Beginner Checking For Case Separation

Did you note if you need any extra pressure to open the bolt on any of the fired rounds?
If you have any unfired rounds left send them back to Hornady along with photos or the actual suspect cases.
I once had issue with some factory rounds from Weatherby ammo. Had blown primers and extremely difficult to open chamber after firing. After contacting Weatherby that requested that I send the remaining rounds to them along with my Mark V .257 Weatherby.
they reimbursed me the cost of the ammunition and checked out the rifle at no cost to me.
 
Vanguard is the same thing as a Howa 1500 and factory headspacing is generally very consistent on both. Hornady's ammo is generally very consistent as well, so I don't think either is to "blame" just looking at the pictures. But those cases definitely have profound stretching/flow IMO.

I'm thinking there's something wrong with the bolt itself, either a dimension mismatch (maybe it's not the original) or something like a "frozen" ejector.

Browse any gun forum and you'll you'll probably find people who find something wrong with their rifles--and the solution is very often dump em and sell it to someone else.
 
stagpanther; yeah my first thought was, "is this an autoloader?" but then the difference in the shells led me to think "temp change?" so as far as i'm concerned the jury is still out.


also the brass looks like it just came out of a full length sizing die
 
I do indeed have much to learn and I appreciate all of you in helping me with that.

I understand that the measurements I made are total brass length and not a measurement of headspace. I posted those because I had been asked about how much the brass lengthened earlier and realized that I hadn't been very thorough.

Also, Hornady said there have been nothing wrong with those lots.

It might be nice to have a gunsmith look it over just in case.
 
The first time i shot it was around 80 and sunny and the other time about 95 and sunny, but I didn't store in a hot car or anything equivalent. I don't think the brass itself was exceptionally hot.

I didn't notice anything unusual about the ejection of the rounds.
 
khaines0625; yeah i have to agree with others in here, get your rifle checked by a smith. you need to know for sure what caused the ripped case before you hurt someone.
 
I had a gunsmith look it over. He tested headspace and did find that there is some excessive headspace in there. No-go did close with resistance, field didn't.

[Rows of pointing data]
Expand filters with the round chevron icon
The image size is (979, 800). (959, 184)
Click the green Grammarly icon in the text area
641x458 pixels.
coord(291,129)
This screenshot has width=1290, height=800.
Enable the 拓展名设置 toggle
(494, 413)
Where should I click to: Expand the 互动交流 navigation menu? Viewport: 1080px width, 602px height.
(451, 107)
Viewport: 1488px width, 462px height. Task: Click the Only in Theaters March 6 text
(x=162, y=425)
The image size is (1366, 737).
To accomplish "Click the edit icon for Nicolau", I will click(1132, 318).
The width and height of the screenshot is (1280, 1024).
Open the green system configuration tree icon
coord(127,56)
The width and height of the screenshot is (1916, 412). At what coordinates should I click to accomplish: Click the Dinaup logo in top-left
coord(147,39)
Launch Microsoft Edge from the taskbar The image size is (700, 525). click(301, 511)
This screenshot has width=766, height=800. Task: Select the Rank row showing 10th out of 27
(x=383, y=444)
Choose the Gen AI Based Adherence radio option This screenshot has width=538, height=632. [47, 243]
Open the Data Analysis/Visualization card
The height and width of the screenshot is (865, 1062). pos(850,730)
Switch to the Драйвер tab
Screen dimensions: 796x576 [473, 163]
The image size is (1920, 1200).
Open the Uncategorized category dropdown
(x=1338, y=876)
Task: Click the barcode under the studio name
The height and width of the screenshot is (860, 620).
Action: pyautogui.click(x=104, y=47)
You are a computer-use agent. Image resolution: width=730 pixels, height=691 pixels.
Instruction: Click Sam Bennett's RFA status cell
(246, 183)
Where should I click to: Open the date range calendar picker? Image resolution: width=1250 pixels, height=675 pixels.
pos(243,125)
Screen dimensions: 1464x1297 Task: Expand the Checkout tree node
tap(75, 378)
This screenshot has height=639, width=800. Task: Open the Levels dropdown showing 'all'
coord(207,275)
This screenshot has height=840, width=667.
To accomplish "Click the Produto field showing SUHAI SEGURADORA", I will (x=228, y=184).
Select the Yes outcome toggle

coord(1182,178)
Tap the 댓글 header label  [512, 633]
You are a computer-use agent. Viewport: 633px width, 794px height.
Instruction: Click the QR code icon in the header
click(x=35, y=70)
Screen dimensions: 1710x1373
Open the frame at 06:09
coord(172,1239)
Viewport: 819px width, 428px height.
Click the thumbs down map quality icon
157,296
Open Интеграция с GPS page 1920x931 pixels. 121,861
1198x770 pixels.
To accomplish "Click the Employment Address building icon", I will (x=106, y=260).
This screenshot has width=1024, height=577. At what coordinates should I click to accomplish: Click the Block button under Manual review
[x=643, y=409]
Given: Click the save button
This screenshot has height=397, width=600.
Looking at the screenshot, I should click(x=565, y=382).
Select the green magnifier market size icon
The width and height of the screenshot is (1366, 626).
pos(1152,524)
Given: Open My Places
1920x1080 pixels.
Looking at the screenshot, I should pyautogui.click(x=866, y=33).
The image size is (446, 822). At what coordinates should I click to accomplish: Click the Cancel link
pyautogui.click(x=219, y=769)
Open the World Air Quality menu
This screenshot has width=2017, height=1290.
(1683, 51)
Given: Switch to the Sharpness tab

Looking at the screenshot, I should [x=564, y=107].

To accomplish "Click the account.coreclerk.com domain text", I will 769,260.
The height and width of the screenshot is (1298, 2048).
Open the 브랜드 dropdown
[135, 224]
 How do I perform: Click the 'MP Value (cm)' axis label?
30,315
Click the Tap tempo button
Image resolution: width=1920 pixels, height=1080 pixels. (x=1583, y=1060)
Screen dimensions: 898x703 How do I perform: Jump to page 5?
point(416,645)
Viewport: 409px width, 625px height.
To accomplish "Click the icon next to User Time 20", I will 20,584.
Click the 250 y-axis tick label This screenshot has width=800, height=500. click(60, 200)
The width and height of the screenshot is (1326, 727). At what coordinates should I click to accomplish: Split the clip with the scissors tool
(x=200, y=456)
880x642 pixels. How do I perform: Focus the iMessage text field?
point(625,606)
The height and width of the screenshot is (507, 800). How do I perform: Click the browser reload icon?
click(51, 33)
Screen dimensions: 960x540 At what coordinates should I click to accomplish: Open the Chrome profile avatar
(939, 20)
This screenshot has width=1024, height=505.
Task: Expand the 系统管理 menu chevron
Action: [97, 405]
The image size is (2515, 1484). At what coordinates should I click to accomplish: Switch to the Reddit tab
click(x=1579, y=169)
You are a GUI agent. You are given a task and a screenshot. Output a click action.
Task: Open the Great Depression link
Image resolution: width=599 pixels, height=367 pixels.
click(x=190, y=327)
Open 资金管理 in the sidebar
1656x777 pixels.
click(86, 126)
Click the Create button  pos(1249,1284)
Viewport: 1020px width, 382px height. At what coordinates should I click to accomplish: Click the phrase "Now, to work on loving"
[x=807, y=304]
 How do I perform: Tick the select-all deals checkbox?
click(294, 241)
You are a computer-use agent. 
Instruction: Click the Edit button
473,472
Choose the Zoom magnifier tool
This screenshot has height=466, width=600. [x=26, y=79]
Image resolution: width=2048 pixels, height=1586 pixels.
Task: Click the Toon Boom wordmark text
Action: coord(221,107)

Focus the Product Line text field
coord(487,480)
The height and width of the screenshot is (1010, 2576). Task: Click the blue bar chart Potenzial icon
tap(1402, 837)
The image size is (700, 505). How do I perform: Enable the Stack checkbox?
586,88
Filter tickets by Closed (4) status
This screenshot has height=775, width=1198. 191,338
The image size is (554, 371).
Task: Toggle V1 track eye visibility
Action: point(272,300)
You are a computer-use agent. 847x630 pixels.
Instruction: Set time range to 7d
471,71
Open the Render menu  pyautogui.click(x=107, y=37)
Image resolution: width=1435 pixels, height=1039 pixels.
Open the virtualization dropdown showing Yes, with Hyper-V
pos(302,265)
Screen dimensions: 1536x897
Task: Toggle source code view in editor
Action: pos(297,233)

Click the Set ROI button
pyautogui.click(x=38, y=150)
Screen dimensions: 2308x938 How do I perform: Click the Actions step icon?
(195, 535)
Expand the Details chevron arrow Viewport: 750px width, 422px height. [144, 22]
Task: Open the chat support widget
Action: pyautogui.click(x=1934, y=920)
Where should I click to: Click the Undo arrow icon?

- [THINGS TO DO]
1: Which rifle models does the forum thread name?
2: In the forum thread, change "consistent" to "uniform" in the passage from "they reimbursed me" to "to someone else.".
3: In the forum thread, what did the gunsmith find when he tested headspace?
This data has no connection to the forum thread.

- [TASK RESULTS]
1: Mark V .257 Weatherby, Vanguard, Howa 1500

2:
they reimbursed me the cost of the ammunition and checked out the rifle at no cost to me.
 
Vanguard is the same thing as a Howa 1500 and factory headspacing is generally very uniform on both. Hornady's ammo is generally very uniform as well, so I don't think either is to "blame" just looking at the pictures. But those cases definitely have profound stretching/flow IMO.

I'm thinking there's something wrong with the bolt itself, either a dimension mismatch (maybe it's not the original) or something like a "frozen" ejector.

Browse any gun forum and you'll you'll probably find people who find something wrong with their rifles--and the solution is very often dump em and sell it to someone else.

3: He found some excessive headspace: the no-go closed with resistance, and the field didn't.